Read a subset of metadata columns #1294

victorlin · 2023-08-25T18:07:06Z

Description of proposed changes

Reading a subset of metadata columns is straightforward for most subcommands, but requires some big changes in augur filter:

Previously, --output-metadata relied on an in-memory pandas DataFrame containing all columns. This PR re-implements that option and similar options using a custom Metadata class to write output metadata based on a streamed representation of the input file.
Reading a subset of columns for augur filter requires knowing which columns are used by augur filter --query. Automatic detection is implemented here, but --query is generic enough that I'm not confident the detection will always work. In cases where it doesn't, an error is raised.
A new option --query-columns allows the user to specify what columns are used in --query along with the expected data types.

See commits for details.

Related issues

This PR builds on ideas from discussion on Slack and experimentation in #1242.

Checklist

Tests modified for changes in behavior
Tests added for --query-columns
Checks pass
Add a message in CHANGES.md summarizing the changes in this PR that are end user focused.

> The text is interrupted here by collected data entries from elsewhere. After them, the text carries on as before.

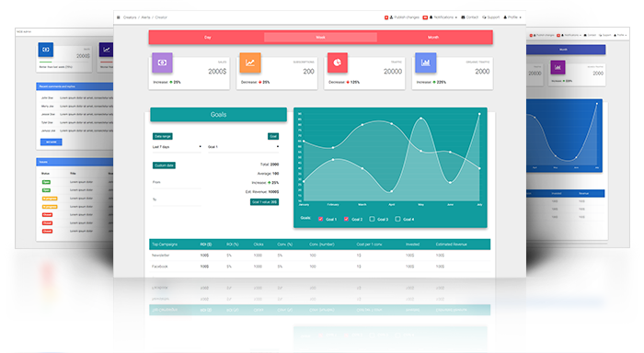Check the Goal 4 checkbox
644x353 pixels.
397,219
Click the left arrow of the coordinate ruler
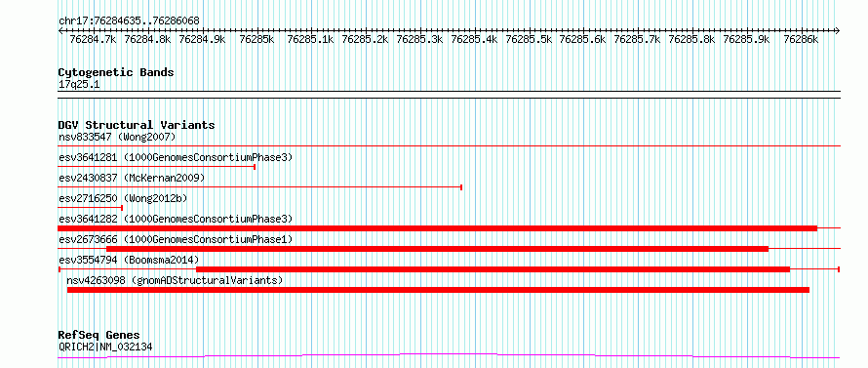The width and height of the screenshot is (868, 368). 60,31
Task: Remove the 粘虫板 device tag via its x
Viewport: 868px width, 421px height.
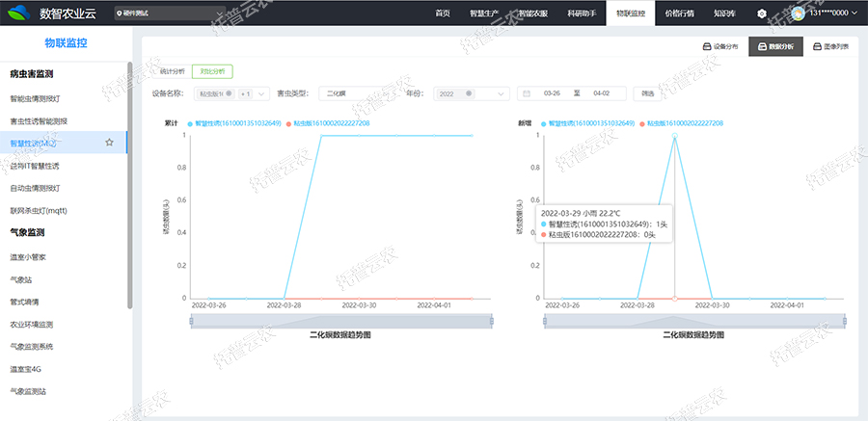Action: pos(229,93)
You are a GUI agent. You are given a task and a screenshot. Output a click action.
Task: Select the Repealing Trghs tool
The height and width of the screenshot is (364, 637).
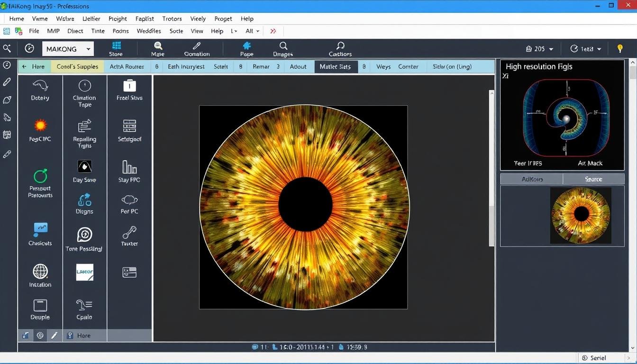(x=84, y=126)
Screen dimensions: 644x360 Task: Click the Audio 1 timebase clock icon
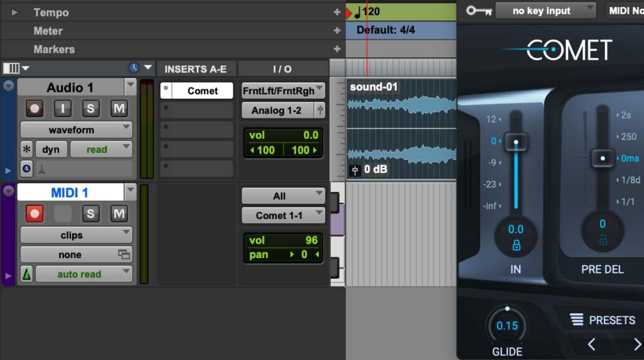26,168
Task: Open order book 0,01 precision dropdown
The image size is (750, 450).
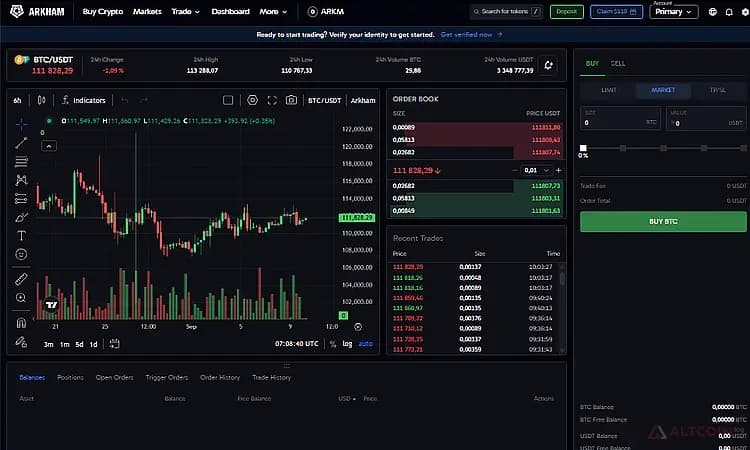Action: pyautogui.click(x=536, y=170)
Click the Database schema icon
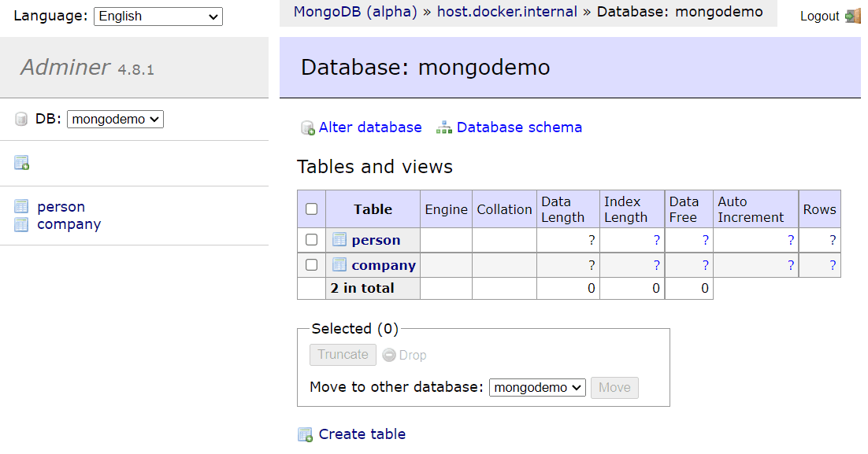Screen dimensions: 868x454 point(444,127)
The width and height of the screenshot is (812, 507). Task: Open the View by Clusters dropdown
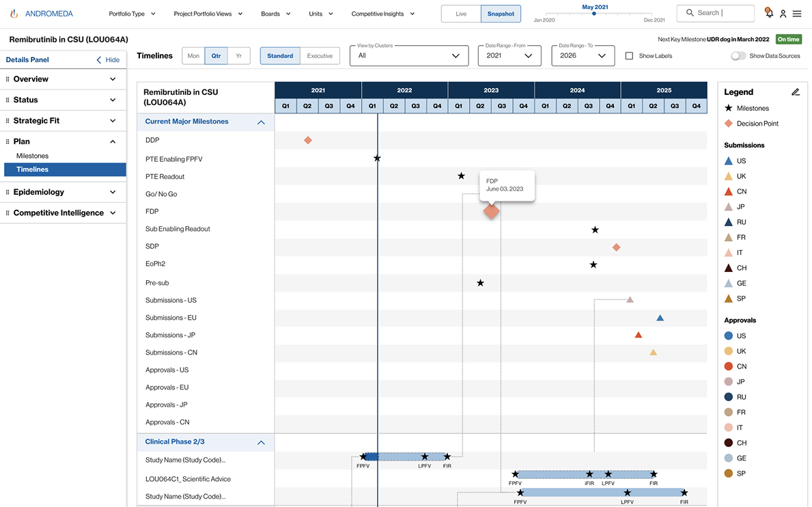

Keep headers and formatting consistent with the rest of the file.
Try running on large datasets (thread)

victorlin · 2023-09-01T22:52:31Z

CHANGES.md

Real-world testing

I ran this against the metadata file produced by ncov-ingest (s3://nextstrain-data/files/ncov/open/metadata.tsv.zst) which has 8.5 million rows x 58 columns. I used the following command to sample to 10 random sequences:

augur filter \ --metadata metadata.tsv \ --subsample-max-sequences 10 \ --output-metadata out.tsv

This took 8m21s to run on master, and 6m21s with changes from this PR. Here's profiling results before and after, which I visualized in Snakeviz. A summary:

Time spent accessing in-memory DataFrames dropped from 494s to 258s.

Without these changes, to_csv takes just a fraction of a second because the metadata for the 10 sequences is already loaded into memory.

With these changes, it takes 109s to run through the metadata file to find the lines for the 10 sequences that are wanted.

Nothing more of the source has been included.